Jayne Carson—Being On the Path of STAR

Information
Category: 
Graduate Profiles

STAR Foundation Newsletter
 

Jayne Carson—Being On the Path of STAR
by Dana Weimer

Jayne Carson (STAR, ‘96) has plenty of experience to share as a staff member of the STAR Foundation. As a reader, bodyworker, and future assistant leader, Jayne has a background and related experience in the public and private sector of the telecommunications industry, as supervisor of the Rape Crisis Center, and as a trauma counselor during the 1995 Amtrak train disaster. She has degrees and national certifications as a Licensed Professional Counselor, Trauma Counselor, and she is a Licensed Massage and Neuromuscular Therapist.

One night, a vision in a dream changed Jayne’s life. As she went to sleep, she said a little prayer, “Please show me what I am supposed to be doing.” She had this dream: “I was walking through a forest of evergreens and the golden filtered light came down through the trees. I had a basket on my arm as I walked on the path through the forest. Something on the ground caught my eye. I reached down to pick it up and place it in my basket. As I continued down the path, I picked up other things. I kept some, others I put back. I kept following this path and it was very clear. I never looked back.” It was about being on the path—not about where I was going or where I had been. Since I had this dream, there is no doubt in my mind or my heart that the path for me is STAR.

Here is a look at the heart and vision Jayne brings to the STAR staff team:

What led you to STAR?

I was working in a mental health clinic in Mobile, Alabama, with Sandra Hogue and she told me about STAR. Something was missing in my life. I’d done cognitive and co-dependency work, and a lot of separate little pieces. STAR uses the holistic approach; that’s what attracted me. I was pretty miserable at work and I needed to make a change, but I was real stuck. In my whole life, I was running rather than responding. I wanted to do things differently and not make excuses. My inner voice was screaming. And I was terrified—there is a myth about therapists having to be healthier than everybody else. Big issues of shame came up for me.

How did your life change?

I went home a very different person. I spent a lot of time re-evaluating and asked myself, “Why am I overworking and driving myself?” I really got the picture: I was addicted to stress. I had one foot in the future anticipating the next bad thing, and one foot in the past trying to figure out what I did wrong. I never learned how to live in the present. I slowed down and started standing up for myself by saying ‘no’ more often. I stopped overcommitting and began evaluating what I was doing in my work as a trauma specialist. The first big change was to take myself off the response team. As supervisor at the Rape Crisis Center, I asked myself, “Why am I doing this?” Then, I made a few more changes. I quit to become a part-time therapist. And—I liked it! All of this happened in a year and a half after STAR.

I also became a lot clearer about the relationships I wanted in my life, and the people that were in my life out of duty.
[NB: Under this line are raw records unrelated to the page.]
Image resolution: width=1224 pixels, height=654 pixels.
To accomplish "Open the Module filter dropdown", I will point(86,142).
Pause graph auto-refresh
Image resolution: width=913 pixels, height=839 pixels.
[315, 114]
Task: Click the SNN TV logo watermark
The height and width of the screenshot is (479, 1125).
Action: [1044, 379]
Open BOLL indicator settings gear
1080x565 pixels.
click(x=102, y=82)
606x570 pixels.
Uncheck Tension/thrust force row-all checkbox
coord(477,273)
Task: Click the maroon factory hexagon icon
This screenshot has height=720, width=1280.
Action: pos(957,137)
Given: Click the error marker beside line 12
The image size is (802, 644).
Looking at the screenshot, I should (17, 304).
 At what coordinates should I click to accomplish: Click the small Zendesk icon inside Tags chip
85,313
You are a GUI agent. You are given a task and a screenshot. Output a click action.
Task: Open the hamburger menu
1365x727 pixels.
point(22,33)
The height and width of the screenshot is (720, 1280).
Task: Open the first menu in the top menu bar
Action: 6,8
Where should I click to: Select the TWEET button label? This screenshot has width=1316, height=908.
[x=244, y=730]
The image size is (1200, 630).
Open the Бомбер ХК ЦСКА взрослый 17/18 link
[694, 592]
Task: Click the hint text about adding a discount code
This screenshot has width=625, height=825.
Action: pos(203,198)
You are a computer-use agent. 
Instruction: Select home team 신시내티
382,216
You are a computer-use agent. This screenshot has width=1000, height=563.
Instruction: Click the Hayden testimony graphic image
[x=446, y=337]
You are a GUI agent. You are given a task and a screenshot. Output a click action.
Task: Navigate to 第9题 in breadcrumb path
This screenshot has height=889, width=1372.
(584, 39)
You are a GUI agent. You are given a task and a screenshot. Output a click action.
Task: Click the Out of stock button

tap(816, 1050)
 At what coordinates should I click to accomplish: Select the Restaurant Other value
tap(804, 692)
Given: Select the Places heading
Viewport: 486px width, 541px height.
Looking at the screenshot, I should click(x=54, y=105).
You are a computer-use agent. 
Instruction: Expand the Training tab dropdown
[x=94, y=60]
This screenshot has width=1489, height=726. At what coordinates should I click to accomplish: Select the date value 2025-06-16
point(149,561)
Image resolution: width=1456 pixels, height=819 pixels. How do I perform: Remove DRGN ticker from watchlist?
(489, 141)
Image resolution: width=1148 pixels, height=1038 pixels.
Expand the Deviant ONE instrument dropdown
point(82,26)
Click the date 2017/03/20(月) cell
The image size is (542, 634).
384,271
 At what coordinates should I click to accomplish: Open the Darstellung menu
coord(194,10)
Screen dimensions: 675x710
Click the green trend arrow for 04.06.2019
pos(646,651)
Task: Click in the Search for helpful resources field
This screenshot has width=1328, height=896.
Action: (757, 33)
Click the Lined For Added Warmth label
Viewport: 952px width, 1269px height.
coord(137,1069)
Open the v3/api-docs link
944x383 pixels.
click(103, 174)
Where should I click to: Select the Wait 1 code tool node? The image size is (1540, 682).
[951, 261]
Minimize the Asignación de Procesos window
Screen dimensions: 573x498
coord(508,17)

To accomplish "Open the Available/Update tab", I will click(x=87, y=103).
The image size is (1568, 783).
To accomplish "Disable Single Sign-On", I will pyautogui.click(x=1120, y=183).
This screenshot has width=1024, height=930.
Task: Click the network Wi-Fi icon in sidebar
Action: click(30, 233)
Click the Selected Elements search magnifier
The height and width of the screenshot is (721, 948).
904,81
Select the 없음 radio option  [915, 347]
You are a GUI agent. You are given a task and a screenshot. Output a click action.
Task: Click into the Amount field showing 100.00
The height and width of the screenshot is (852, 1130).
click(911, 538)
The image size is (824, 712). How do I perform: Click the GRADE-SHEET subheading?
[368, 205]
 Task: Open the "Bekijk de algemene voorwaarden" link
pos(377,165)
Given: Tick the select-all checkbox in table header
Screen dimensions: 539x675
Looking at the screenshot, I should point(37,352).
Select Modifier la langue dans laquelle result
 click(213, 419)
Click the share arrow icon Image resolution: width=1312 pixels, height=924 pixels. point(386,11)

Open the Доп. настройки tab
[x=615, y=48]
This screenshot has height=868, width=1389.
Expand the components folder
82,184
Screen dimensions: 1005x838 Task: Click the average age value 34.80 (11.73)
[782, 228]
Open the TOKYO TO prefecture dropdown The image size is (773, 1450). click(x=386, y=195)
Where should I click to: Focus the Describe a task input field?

I paid a lot more attention to the quality of relationships—the ones that I encouraged and nurtured that enhanced my life.

Why did you choose to become a staff member?

I saw first-hand how people are truly capable of solving their own problems in a safe, nurturing environment with support and safety. When I returned home, I knew I wanted to do this kind of work. It was scary not to have a full-time job, but I wanted to be available as a reader/ bodyworker as much as they needed me. My experience with crisis counseling was beneficial the first time I read in June of ‘97. It was hard work, but I felt at home. The wellness model used at STAR focuses on the whole person. STAR is about personal growth, not about treating pathology. The staff is very ethical dealing with participants, and the team approach allows us to work together.

What is your vision for the future of STAR?

Working with STAR has changed my life. It’s time to grow and provide more programs. I envision more leaders and more people attending. As a staff person, I’m a utility infielder and the program needs me to step up to the plate. People who come to our program have lives, and we’re within their comfort zones. They want a personal growth experience and this is the best program around. Our staff demonstrates a very high degree of commitment to the process. Also exciting is the addition of coaching for post-graduate support. This is exactly what’s needed and will continue to enforce empowering people to find their own power

As a member of the staff, I want to give whatever is needed. After we started talking about growth and the future of the program, I realized something: I don’t want to just give whatever I can spare; I’m willing to make an investment of myself in STAR’s future.